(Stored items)
^^^^^^^^
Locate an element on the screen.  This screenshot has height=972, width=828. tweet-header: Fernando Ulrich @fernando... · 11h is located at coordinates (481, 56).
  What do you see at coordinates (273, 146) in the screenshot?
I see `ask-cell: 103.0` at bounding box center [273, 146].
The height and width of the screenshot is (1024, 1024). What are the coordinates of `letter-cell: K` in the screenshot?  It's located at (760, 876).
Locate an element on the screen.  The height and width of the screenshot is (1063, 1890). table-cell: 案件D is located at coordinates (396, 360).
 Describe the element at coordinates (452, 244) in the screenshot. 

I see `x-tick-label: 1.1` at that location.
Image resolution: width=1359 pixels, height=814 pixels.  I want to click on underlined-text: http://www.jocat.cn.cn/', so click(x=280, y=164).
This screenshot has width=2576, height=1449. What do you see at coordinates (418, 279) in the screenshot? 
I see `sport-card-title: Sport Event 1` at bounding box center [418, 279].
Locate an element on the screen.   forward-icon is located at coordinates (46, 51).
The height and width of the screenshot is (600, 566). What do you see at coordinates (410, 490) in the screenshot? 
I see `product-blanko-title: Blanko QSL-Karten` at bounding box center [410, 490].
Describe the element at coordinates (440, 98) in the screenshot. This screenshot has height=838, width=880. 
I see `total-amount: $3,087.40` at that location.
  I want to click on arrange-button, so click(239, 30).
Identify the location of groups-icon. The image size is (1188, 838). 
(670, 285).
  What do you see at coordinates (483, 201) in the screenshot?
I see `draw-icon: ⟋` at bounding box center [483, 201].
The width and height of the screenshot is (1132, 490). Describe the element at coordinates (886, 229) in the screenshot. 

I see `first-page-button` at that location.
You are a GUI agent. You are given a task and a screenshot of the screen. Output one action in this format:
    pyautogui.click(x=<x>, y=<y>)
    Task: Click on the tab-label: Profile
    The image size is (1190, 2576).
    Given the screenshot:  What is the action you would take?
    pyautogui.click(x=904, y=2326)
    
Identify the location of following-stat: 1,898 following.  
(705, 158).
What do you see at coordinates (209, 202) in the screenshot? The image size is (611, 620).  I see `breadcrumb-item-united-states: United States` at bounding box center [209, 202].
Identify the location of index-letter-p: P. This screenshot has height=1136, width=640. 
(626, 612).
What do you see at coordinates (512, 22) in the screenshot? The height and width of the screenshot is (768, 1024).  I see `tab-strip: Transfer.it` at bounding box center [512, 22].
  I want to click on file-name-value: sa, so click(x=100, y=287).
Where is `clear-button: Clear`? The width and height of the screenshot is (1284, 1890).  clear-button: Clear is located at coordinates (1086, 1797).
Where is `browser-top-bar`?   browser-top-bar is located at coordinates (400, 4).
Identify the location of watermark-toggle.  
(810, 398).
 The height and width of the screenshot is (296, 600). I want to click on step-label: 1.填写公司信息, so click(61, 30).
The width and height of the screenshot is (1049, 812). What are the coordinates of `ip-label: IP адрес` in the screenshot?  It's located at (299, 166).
^^^^^^^^
WORK ORDER: Reproduce the stored items above word for word, including every entry from the first to the last.

RESPONSE TO THE TASK:
Locate an element on the screen.  This screenshot has height=972, width=828. tweet-header: Fernando Ulrich @fernando... · 11h is located at coordinates (481, 56).
  What do you see at coordinates (273, 146) in the screenshot?
I see `ask-cell: 103.0` at bounding box center [273, 146].
The height and width of the screenshot is (1024, 1024). What are the coordinates of `letter-cell: K` in the screenshot?  It's located at (760, 876).
Locate an element on the screen.  The height and width of the screenshot is (1063, 1890). table-cell: 案件D is located at coordinates (396, 360).
 Describe the element at coordinates (452, 244) in the screenshot. 

I see `x-tick-label: 1.1` at that location.
Image resolution: width=1359 pixels, height=814 pixels.  I want to click on underlined-text: http://www.jocat.cn.cn/', so click(x=280, y=164).
This screenshot has width=2576, height=1449. What do you see at coordinates (418, 279) in the screenshot? 
I see `sport-card-title: Sport Event 1` at bounding box center [418, 279].
Locate an element on the screen.   forward-icon is located at coordinates (46, 51).
The height and width of the screenshot is (600, 566). What do you see at coordinates (410, 490) in the screenshot? 
I see `product-blanko-title: Blanko QSL-Karten` at bounding box center [410, 490].
Describe the element at coordinates (440, 98) in the screenshot. This screenshot has height=838, width=880. 
I see `total-amount: $3,087.40` at that location.
  I want to click on arrange-button, so click(239, 30).
Identify the location of groups-icon. The image size is (1188, 838). 
(670, 285).
  What do you see at coordinates (483, 201) in the screenshot?
I see `draw-icon: ⟋` at bounding box center [483, 201].
The width and height of the screenshot is (1132, 490). Describe the element at coordinates (886, 229) in the screenshot. 

I see `first-page-button` at that location.
You are a GUI agent. You are given a task and a screenshot of the screen. Output one action in this format:
    pyautogui.click(x=<x>, y=<y>)
    Task: Click on the tab-label: Profile
    The image size is (1190, 2576).
    Given the screenshot:  What is the action you would take?
    pyautogui.click(x=904, y=2326)
    
Identify the location of following-stat: 1,898 following.  
(705, 158).
What do you see at coordinates (209, 202) in the screenshot? The image size is (611, 620).  I see `breadcrumb-item-united-states: United States` at bounding box center [209, 202].
Identify the location of index-letter-p: P. This screenshot has height=1136, width=640. 
(626, 612).
What do you see at coordinates (512, 22) in the screenshot? The height and width of the screenshot is (768, 1024).  I see `tab-strip: Transfer.it` at bounding box center [512, 22].
  I want to click on file-name-value: sa, so click(x=100, y=287).
Where is `clear-button: Clear`? The width and height of the screenshot is (1284, 1890).  clear-button: Clear is located at coordinates (1086, 1797).
Where is `browser-top-bar`?   browser-top-bar is located at coordinates (400, 4).
Identify the location of watermark-toggle.  
(810, 398).
 The height and width of the screenshot is (296, 600). I want to click on step-label: 1.填写公司信息, so click(61, 30).
The width and height of the screenshot is (1049, 812). What are the coordinates of `ip-label: IP адрес` in the screenshot?  It's located at (299, 166).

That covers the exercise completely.